» Passage provided
========

New Year’s Resolution: Stress Test Your Business Model

New Year’s Resolution: Stress Test Your Business Model

In some industries, stress testing is now mandated and is becoming formalized. In 2012 the Federal Reserve Board is requiring 31 U.S. bank holding companies with assets of more than $50 billion to submit capital plans and undergo stress testing under Comprehensive Capital Analysis and Review (CCAR). Solvency II has formalized the reporting of stress tests and reverse stress tests by insurance firms.

The concept of stress testing applies to all business, not just to those that have been mandated by the government. In the past decade, businesses have become increasingly vulnerable to disruption by outside events. External threats ranging from macroeconomic malaise to terrorism, cyber crime, computer viruses, market shocks, political instability, and regulatory restrictions, as well as consumer activism and social media hype are just of few of the things that can have grave impacts on a business’ operations, profitability and reputation.

As a result, stress testing and scenario analysis are becoming critical components of risk management and business continuity planning, especially for financial institutions and insurance carriers as well as virtually all multi-nationals and public companies. Stress testing provides management and other stakeholders with information necessary to assess a firm’s resilience in the face of adverse conditions caused by internal and/or external events and take steps to mitigate the risks or at least minimize the adverse impact on business operations.

========

» Data under study
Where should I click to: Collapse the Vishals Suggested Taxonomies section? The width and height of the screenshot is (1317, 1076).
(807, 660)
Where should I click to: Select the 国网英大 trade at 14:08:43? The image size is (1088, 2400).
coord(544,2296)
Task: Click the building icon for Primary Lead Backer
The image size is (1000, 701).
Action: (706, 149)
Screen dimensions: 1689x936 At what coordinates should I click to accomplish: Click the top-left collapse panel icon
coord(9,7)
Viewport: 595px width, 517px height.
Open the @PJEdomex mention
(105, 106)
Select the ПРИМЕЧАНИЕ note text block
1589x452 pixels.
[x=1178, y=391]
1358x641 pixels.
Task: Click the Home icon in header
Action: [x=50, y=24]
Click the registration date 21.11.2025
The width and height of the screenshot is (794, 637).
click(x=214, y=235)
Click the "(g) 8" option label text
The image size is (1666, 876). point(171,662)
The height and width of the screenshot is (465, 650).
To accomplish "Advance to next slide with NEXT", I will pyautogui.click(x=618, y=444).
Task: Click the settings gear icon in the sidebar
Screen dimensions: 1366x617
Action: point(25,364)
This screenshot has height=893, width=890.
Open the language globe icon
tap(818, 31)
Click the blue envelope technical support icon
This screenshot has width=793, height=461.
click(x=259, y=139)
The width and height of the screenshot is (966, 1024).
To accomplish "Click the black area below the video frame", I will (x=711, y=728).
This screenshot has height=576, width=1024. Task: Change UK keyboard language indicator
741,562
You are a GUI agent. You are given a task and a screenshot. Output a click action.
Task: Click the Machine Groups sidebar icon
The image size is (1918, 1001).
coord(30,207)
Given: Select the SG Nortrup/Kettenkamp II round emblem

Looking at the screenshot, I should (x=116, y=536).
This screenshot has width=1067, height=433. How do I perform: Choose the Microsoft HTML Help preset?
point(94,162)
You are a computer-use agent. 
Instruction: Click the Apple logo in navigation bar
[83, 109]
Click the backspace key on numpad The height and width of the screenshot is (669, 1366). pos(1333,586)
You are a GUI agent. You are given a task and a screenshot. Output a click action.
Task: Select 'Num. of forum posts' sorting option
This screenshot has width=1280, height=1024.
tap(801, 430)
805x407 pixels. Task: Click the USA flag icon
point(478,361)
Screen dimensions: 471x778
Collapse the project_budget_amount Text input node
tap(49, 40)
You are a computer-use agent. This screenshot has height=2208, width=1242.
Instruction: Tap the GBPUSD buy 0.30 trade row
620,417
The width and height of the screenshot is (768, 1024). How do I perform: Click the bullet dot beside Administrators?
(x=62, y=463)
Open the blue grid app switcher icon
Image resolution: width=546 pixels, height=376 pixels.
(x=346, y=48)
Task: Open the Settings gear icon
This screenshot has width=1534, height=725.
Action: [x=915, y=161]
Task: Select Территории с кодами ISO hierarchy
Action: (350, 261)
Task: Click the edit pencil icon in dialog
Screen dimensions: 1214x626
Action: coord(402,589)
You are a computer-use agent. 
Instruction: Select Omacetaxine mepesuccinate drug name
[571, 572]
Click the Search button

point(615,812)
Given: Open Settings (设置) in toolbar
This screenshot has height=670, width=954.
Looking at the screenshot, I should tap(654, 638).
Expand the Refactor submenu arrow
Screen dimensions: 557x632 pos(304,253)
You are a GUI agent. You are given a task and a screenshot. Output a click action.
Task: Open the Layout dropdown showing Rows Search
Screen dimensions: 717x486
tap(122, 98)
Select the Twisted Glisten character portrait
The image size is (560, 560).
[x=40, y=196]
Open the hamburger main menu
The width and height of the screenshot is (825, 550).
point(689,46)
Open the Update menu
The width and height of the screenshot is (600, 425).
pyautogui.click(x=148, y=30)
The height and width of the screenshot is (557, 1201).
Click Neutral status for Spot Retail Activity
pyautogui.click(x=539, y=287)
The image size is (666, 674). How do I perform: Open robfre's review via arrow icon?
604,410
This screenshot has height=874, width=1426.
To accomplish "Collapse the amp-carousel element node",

========

» Exercise requirements
1 > According to the stress-testing article, how many U.S. bank holding companies is the Federal Reserve Board requiring to undergo stress testing in 2012?
2 > List every kind of organization that the stress-testing article says stress testing and scenario analysis are becoming especially critical for.
3 > Copy word for word the part of the stress-testing article between "The concept of" and "profitability and reputation.", inclusive.

» Results in order
1 > 31

2 >
- Financial institutions
- Insurance carriers
- Multi-nationals
- Public companies

3 >
The concept of stress testing applies to all business, not just to those that have been mandated by the government. In the past decade, businesses have become increasingly vulnerable to disruption by outside events. External threats ranging from macroeconomic malaise to terrorism, cyber crime, computer viruses, market shocks, political instability, and regulatory restrictions, as well as consumer activism and social media hype are just of few of the things that can have grave impacts on a business’ operations, profitability and reputation.